Sunday, November 23, 2014

The Uncertain Future of Central Bank Supremacy

NEWPORT BEACH – History is full of people and institutions that rose to positions of supremacy only to come crashing down. In most cases, hubris – a sense of invincibility fed by uncontested power – was their undoing. In other cases, however, both the rise and the fall stemmed more from the unwarranted expectations of those around them.

Over the last few years, the central banks of the largest advanced economies have assumed a quasi-dominant policymaking position. In 2008, they were called upon to fix financial-market dysfunction before it tipped the world into Great Depression II. In the five years since then, they have taken on greater responsibility for delivering a growing list of economic and financial outcomes.

The more responsibilities central banks have acquired, the greater the expectations for what they can achieve, especially with regard to the much-sought-after trifecta of greater financial stability, faster economic growth, and more buoyant job creation. And governments that once resented central banks’ power are now happy to have them compensate for their own economic-governance shortfalls – so much so that some legislatures seem to feel empowered to lapse repeatedly into irresponsible behavior.

Advanced-country central banks never aspired to their current position; they got there because, at every stage, the alternatives seemed to imply a worse outcome for society. Indeed, central banks’ assumption of additional responsibilities has been motivated less by a desire for greater power than by a sense of moral obligation, and most central bankers are only reluctantly embracing their new role and visibility.

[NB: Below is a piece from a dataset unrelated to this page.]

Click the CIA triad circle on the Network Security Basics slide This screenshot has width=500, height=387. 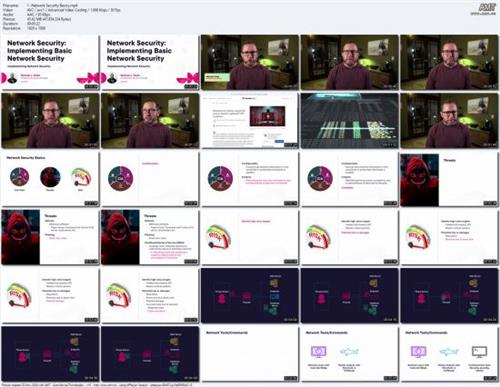(20, 177)
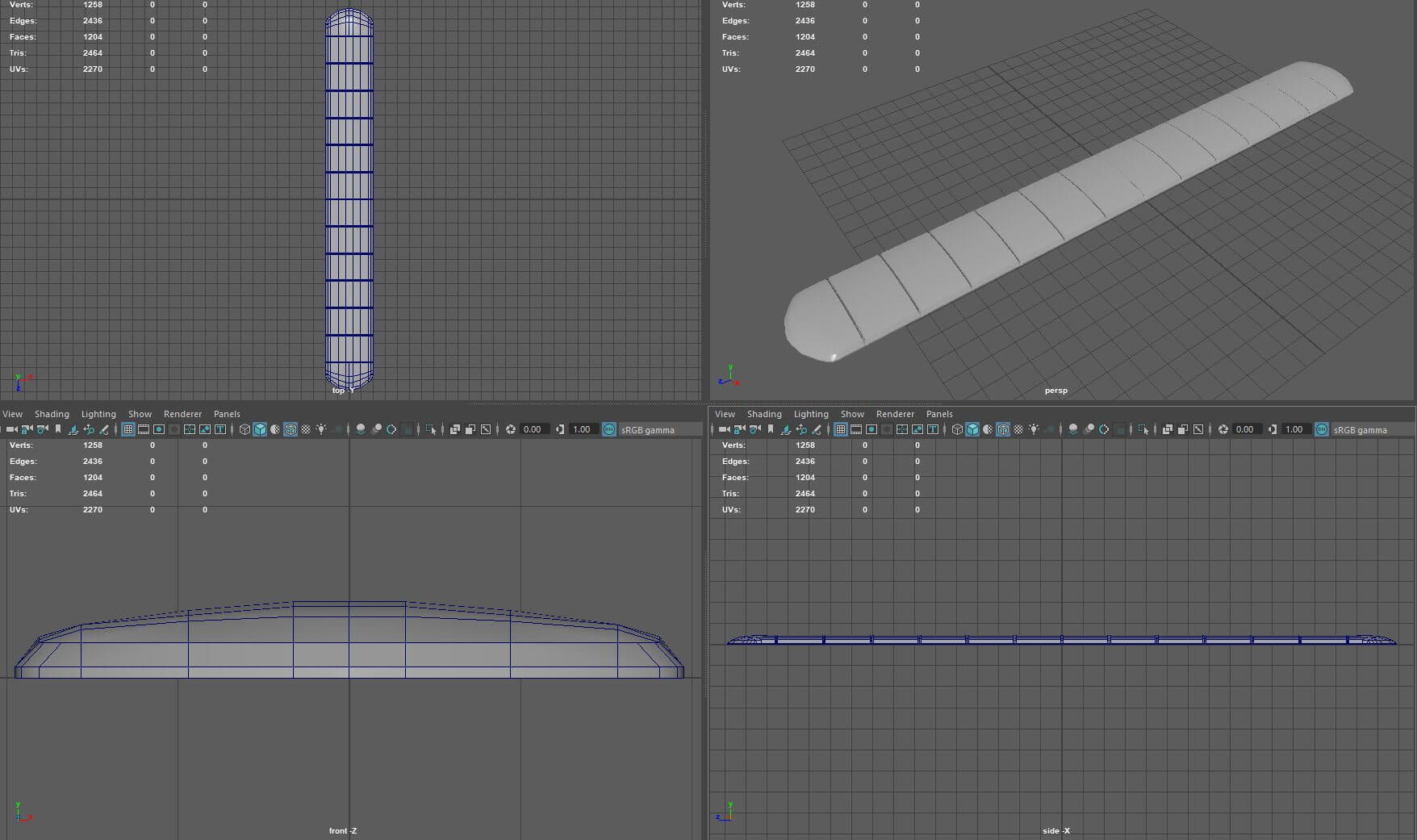
Task: Click the Show menu in front view
Action: pyautogui.click(x=140, y=414)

With other policymaking entities sidelined by an unusual degree of domestic and regional political polarization, advanced-country central banks felt obliged to act on their greater operational autonomy and relative political independence. At every stage, their hope was to buy time for other policymakers to get their act together, only to find themselves forced to look for ways to buy even more time.

Central banks were among the first to warn that their ability to compensate for others’ inaction is neither endless nor risk-free. They acknowledged early on that they were using imperfect and untested tools. And they have repeatedly cautioned that the longer they remain in their current position, the greater the risk that their good work will be associated with mounting collateral damage and unintended consequences.

The trouble is that few outsiders seem to be listening, much less preparing to confront the eventual limits of central-bank effectiveness. As a result, they risk aggravating the potential challenges.

This is particularly true of those policymaking entities that possess much better tools for addressing advanced economies’ growth and employment problems. Rather than use the opportunity provided by central banks’ unconventional monetary policies to respond effectively, too many of them have slipped into an essentially dormant mode of inaction and denial.

In the United States, for the fifth year in a row, Congress has yet to pass a full-fledged budget, let alone dealt with the economy’s growth and employment headwinds. In the eurozone, fiscal integration and pro-growth regional initiatives have essentially stalled, as have banking initiatives that are outside the direct purview of the European Central Bank. Even Japan is a question mark, though it was a change of government that pushed the central bank to exceed (in relative terms) the Federal Reserve’s own unconventional balance-sheet operations.

Markets, too, have fallen into a state of relative complacency.

Comforted by the notion of a “central-bank put,” many investors have been willing to “look through” countries’ unbalanced economic policies, as well as the severe political polarization that now prevails in some of them. The result is financial risk-taking that exceeds what would be warranted strictly by underlying fundamentals – a phenomenon that has been turbocharged by the short-term nature of incentive structures and the lucrative market opportunities afforded until now by central banks’ assurance of generous liquidity conditions.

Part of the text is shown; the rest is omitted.